**What to work on:** Match the word "computer". Return each line of the data below where it appears.

Collected data entries:
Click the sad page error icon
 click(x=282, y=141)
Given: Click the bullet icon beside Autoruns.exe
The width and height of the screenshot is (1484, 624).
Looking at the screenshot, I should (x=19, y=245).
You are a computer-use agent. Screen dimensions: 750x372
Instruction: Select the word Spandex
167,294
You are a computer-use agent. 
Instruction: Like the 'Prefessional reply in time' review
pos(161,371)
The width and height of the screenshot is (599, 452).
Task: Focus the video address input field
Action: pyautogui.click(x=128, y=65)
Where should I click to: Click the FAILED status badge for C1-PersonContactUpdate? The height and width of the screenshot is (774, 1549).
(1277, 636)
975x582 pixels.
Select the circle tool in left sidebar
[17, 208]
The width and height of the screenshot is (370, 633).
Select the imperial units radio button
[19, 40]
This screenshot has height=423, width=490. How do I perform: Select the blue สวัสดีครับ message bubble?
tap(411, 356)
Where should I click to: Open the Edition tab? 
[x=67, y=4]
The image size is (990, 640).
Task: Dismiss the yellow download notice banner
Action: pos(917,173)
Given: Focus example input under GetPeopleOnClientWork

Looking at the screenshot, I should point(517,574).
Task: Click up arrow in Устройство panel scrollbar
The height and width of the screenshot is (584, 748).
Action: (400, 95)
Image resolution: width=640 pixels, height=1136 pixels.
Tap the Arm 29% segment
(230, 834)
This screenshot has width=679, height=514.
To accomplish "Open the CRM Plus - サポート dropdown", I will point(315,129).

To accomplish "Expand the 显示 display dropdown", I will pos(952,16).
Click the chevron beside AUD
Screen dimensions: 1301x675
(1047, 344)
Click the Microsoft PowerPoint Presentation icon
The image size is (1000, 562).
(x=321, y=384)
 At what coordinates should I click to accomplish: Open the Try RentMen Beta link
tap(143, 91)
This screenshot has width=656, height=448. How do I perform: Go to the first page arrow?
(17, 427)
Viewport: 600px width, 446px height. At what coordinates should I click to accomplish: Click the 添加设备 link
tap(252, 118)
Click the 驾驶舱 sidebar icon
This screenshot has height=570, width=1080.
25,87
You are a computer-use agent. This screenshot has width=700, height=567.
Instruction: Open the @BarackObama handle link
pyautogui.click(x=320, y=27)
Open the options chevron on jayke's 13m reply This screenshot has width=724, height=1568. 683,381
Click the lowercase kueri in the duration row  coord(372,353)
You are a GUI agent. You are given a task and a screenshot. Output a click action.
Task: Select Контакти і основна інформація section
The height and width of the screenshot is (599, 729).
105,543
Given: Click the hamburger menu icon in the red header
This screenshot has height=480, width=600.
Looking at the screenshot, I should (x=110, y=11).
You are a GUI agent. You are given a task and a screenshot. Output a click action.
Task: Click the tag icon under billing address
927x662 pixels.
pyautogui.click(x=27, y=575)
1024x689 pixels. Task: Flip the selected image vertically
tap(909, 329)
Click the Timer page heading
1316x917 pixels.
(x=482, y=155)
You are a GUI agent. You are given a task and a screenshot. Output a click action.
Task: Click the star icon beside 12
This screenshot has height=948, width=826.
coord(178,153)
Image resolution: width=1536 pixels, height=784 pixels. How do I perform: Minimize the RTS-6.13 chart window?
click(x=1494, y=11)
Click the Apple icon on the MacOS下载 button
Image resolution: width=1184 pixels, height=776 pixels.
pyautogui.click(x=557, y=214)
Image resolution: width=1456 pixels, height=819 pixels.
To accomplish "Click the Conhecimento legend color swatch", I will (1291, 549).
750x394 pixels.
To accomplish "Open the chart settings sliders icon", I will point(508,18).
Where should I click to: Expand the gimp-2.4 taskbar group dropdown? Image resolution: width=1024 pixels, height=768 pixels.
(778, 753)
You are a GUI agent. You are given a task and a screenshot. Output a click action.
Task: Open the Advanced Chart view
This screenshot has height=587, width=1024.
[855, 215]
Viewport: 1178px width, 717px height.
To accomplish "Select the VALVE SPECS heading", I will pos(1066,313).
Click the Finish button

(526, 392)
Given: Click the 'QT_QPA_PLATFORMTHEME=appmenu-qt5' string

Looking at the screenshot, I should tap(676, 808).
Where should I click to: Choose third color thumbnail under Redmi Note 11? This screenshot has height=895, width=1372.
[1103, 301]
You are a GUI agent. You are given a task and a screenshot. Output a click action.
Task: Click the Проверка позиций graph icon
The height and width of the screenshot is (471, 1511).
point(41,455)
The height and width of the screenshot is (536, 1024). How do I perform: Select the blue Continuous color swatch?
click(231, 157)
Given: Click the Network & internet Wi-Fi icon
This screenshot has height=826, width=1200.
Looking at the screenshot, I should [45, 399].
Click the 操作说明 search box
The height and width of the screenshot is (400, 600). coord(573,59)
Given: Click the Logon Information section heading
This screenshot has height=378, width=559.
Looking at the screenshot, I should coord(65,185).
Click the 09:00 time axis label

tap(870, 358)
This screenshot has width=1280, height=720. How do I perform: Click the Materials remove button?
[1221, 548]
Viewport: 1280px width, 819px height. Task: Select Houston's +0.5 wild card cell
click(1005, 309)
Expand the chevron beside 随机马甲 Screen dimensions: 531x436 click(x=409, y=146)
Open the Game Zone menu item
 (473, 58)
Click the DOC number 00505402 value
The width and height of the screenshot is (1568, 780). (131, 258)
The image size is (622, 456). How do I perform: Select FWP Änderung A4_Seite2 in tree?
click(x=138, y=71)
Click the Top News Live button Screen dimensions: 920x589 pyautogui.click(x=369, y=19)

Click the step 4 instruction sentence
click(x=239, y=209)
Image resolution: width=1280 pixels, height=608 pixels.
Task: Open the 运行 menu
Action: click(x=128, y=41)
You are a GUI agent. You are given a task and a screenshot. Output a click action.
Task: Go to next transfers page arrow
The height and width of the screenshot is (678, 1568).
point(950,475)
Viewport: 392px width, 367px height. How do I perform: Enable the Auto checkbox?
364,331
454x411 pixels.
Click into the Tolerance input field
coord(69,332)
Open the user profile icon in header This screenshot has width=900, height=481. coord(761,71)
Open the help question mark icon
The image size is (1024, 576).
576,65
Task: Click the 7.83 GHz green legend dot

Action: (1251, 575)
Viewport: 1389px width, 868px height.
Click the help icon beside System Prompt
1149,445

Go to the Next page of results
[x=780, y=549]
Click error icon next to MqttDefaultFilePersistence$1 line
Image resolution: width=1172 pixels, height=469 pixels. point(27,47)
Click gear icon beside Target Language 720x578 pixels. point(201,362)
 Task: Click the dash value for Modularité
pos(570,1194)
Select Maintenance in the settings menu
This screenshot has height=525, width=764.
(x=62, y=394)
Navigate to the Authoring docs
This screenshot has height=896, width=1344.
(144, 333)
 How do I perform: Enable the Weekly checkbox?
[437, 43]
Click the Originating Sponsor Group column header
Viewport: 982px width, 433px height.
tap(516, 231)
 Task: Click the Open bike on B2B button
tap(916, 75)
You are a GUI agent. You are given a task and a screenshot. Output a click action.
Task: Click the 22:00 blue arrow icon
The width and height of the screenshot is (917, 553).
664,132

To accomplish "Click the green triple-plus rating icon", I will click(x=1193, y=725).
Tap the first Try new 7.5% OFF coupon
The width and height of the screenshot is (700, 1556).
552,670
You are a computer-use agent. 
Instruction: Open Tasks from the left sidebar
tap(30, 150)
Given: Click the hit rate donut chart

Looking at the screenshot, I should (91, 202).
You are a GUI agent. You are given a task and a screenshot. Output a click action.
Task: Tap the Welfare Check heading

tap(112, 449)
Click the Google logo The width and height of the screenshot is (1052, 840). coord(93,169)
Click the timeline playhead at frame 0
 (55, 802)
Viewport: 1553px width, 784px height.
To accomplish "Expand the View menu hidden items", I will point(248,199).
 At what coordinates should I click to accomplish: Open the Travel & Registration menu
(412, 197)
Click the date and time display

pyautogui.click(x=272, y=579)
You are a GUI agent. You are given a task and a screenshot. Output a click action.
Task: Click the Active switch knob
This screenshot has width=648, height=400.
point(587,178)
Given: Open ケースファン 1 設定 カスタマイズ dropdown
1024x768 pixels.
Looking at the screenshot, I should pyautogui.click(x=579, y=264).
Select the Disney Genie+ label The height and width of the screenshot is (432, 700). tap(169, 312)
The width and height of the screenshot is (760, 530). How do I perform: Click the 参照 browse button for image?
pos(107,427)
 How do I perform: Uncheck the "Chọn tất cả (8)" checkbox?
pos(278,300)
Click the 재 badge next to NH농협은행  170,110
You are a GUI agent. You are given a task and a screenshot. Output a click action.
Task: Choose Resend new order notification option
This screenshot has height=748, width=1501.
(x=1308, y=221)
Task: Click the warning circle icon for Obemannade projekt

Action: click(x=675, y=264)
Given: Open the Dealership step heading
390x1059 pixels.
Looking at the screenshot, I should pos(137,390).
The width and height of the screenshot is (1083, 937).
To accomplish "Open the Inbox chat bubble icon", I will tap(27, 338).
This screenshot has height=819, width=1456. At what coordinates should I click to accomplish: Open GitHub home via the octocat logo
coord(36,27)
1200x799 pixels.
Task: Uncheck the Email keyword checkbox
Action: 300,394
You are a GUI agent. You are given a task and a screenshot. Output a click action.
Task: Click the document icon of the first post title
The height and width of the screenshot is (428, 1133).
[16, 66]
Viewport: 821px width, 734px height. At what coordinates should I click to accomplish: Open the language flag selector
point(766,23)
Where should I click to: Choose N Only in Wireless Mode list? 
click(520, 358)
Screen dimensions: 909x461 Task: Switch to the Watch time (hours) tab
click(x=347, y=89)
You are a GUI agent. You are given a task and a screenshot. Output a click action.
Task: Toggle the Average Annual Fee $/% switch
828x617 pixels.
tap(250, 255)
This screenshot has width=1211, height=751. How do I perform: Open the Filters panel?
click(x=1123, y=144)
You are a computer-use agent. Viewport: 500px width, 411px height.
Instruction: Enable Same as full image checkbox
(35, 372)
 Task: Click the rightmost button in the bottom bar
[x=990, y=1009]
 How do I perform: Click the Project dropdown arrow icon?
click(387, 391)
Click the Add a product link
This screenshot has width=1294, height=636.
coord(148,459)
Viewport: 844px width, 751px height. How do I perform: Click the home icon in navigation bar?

**Completed task:**
You are a computer-use agent. Screen dimensions: 750x372
You are a computer-use agent. 
You are a computer-use agent. This screenshot has width=700, height=567.
You are a computer-use agent. 
You are a computer-use agent. Viewport: 500px width, 411px height.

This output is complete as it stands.